Failure of the UNCAC: China and India
China and India are both parties to the UNCAC, but their track record in implementing the Convention is poor. The reason for considering these two countries is because both these countries are economic powerhouses. They are major exporting countries whose anti-corruption measures and standards affect other exporting and importing countries around the world.
China’s average share of world exports amounts to around 10.8% from a period of 2014-17, making it the leading exporter in the world. China ratified the Convention in 2006 but the implementation of its provisions remains low, even after 12 years.
Transparency International (TI) in its 2018 Progress Report on Exporting Corruption categorized China falling under the category of ‘Little or No Enforcement’ of Corruption. The Chinese Government has not brought any foreign bribery cases or investigation during the years 2014-2017. In 2018, after increasing international pressure, the National Supervision Commission (NSC) was established by the Government which had broad enforcement powers under China’s municipal criminal legislation. Notwithstanding such measures, corruption thrives in China. Chinese Banks are a regular target for foreign regulators, and China’s largest state-owned bank the Agricultural Bank of China (ABC), was fined US$215 million dollars for hiding and omitting suspicious transactions at its New York Branch.

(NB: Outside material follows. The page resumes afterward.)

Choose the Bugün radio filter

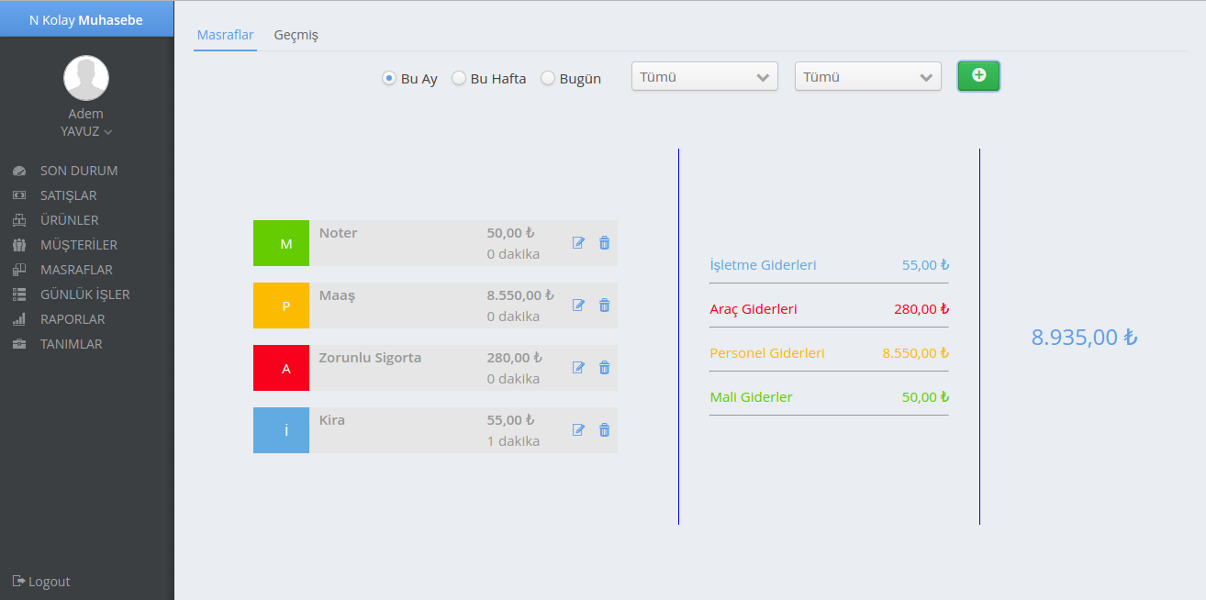pos(548,79)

India is single-handedly responsible for over 2% of the world’s trade and the number will keep on increasing as its economy grows. Transparency International (TI) in its 2018 Progress Report on Exporting Corruption also categorized India as falling under the category of ‘Little or No Enforcement’ of corruption.
India ratified the UNCAC in 2011 but the implementation of the provisions in their municipal law has, much like China, been very poor. There has been no major foreign bribery case that has led to a successful conviction from a period of 2014-2017, but India has been rocked by high-level bribery scandals. Some of them include the Agusta Westland Chopper Scandal, the Rafale Deal controversy, all involving billions of dollars in corruption for public procurement. Notwithstanding its ratification of the UNCAC, India is yet to fulfil its Article 16 obligation under the UNCAC, which places a legally binding obligation on states to define and criminalize foreign bribery
The UNCAC has been a clear failure as far as economically powerful and developing States like China and India are concerned. The intention of the drafters of the Convention was novel, yet it remains an only a piece of paper if States fail to implement it in their domestic regime. The main lacunae remain in the lack of substantive incentive given to the States for implementation of the provisions of the Convention. Consequently, the ‘Conference of Parties’ under the Convention should draw up an ‘Incentive Based Model’.
For major trade players like China and India, mere ratification of UNCAC is not enough. The countries should also join the Convention. This is more so based on its effective 4- Stage Monitoring Process for the implementation of the Convention. The implementation is so thorough that TI calls it the ‘Golden Standard’ of monitoring. The negotiation for India, China and Singapore to join the OECD Anti-Bribery Convention is on-going with the OECD Working Group and it will hold the countries in good stead in rooting out corruption.